▶ [Task prompt]: Which lines below contain the string "resolution", with matching case? Find each one and copy it in full.

▶ [Available data]:
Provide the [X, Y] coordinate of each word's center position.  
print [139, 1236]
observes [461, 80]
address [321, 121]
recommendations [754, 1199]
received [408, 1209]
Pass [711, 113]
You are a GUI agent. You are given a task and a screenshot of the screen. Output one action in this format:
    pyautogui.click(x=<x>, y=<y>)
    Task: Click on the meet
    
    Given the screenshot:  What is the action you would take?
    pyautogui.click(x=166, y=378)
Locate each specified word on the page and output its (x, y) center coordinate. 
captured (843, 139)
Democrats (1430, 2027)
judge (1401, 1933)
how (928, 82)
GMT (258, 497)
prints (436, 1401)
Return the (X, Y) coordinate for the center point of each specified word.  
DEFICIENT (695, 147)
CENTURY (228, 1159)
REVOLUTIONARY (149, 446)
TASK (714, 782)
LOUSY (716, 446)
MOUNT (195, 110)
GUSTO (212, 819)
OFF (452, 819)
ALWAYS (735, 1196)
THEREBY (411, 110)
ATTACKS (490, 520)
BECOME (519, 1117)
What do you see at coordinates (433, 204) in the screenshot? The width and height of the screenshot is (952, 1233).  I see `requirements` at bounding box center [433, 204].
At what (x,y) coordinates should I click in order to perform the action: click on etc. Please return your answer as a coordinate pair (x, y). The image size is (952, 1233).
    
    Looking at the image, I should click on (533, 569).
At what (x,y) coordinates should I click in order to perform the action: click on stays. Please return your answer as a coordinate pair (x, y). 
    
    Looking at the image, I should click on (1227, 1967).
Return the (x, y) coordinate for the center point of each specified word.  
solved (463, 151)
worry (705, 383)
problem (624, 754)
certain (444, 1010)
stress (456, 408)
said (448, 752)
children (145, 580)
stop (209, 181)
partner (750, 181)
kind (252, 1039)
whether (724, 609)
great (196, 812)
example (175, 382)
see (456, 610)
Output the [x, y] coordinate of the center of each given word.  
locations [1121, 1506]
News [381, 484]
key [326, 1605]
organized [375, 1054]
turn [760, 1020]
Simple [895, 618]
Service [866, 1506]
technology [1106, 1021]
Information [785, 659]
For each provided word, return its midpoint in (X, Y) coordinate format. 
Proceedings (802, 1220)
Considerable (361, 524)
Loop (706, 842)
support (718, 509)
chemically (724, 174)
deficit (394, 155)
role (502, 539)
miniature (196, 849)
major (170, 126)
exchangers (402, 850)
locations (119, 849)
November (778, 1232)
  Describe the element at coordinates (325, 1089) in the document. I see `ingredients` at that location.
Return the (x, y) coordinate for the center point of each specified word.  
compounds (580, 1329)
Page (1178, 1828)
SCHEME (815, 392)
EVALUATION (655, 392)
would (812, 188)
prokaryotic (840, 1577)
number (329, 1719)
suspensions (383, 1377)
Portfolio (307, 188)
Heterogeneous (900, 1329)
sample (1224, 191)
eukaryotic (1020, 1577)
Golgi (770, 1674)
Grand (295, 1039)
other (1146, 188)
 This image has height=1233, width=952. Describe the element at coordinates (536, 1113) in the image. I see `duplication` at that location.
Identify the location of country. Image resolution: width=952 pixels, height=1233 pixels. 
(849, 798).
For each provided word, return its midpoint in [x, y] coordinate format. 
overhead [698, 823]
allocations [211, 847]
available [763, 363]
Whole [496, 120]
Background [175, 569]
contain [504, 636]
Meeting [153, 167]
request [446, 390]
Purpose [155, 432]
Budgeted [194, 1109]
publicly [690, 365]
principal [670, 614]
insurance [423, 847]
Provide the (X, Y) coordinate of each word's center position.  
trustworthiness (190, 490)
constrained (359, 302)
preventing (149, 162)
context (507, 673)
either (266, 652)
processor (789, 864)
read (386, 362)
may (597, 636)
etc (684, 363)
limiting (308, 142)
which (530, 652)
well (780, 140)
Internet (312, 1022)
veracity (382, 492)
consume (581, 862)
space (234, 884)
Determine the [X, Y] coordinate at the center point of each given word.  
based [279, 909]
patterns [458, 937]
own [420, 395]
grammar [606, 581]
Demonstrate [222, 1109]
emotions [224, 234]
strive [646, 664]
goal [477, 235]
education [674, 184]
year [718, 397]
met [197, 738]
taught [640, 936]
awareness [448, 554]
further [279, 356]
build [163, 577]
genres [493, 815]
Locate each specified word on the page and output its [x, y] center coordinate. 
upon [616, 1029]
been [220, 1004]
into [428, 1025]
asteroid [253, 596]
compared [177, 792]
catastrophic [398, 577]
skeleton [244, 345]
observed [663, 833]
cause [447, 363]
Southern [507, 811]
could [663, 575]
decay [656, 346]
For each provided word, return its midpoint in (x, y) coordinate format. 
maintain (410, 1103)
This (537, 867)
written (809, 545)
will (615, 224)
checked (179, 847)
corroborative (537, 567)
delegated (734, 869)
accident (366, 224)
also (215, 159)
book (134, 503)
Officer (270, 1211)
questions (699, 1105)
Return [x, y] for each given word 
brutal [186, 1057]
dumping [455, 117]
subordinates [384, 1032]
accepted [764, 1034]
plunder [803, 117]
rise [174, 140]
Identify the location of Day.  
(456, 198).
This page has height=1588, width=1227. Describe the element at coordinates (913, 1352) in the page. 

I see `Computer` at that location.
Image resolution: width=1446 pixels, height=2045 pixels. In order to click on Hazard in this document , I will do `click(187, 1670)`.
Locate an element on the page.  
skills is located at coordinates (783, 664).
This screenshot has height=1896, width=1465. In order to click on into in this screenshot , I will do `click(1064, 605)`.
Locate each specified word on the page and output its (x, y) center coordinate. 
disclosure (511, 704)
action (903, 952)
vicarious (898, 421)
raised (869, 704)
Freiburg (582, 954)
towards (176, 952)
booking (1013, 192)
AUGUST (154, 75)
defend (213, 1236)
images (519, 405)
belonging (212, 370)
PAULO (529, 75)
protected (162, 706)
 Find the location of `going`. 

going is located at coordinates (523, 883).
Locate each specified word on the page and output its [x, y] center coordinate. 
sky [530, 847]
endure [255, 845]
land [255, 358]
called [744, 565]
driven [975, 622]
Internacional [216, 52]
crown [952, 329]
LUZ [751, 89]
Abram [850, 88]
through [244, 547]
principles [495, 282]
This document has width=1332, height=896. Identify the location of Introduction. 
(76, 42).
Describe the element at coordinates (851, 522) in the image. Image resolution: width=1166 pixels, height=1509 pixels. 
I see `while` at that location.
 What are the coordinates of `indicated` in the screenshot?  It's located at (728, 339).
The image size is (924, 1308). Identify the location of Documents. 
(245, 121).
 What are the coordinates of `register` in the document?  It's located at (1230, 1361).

▶ [Finished task]:
Identify the location of country. Image resolution: width=952 pixels, height=1233 pixels. 
Image resolution: width=1446 pixels, height=2045 pixels. In order to click on Hazard in this document , I will do `click(187, 1670)`.
Describe the element at coordinates (851, 522) in the image. Image resolution: width=1166 pixels, height=1509 pixels. 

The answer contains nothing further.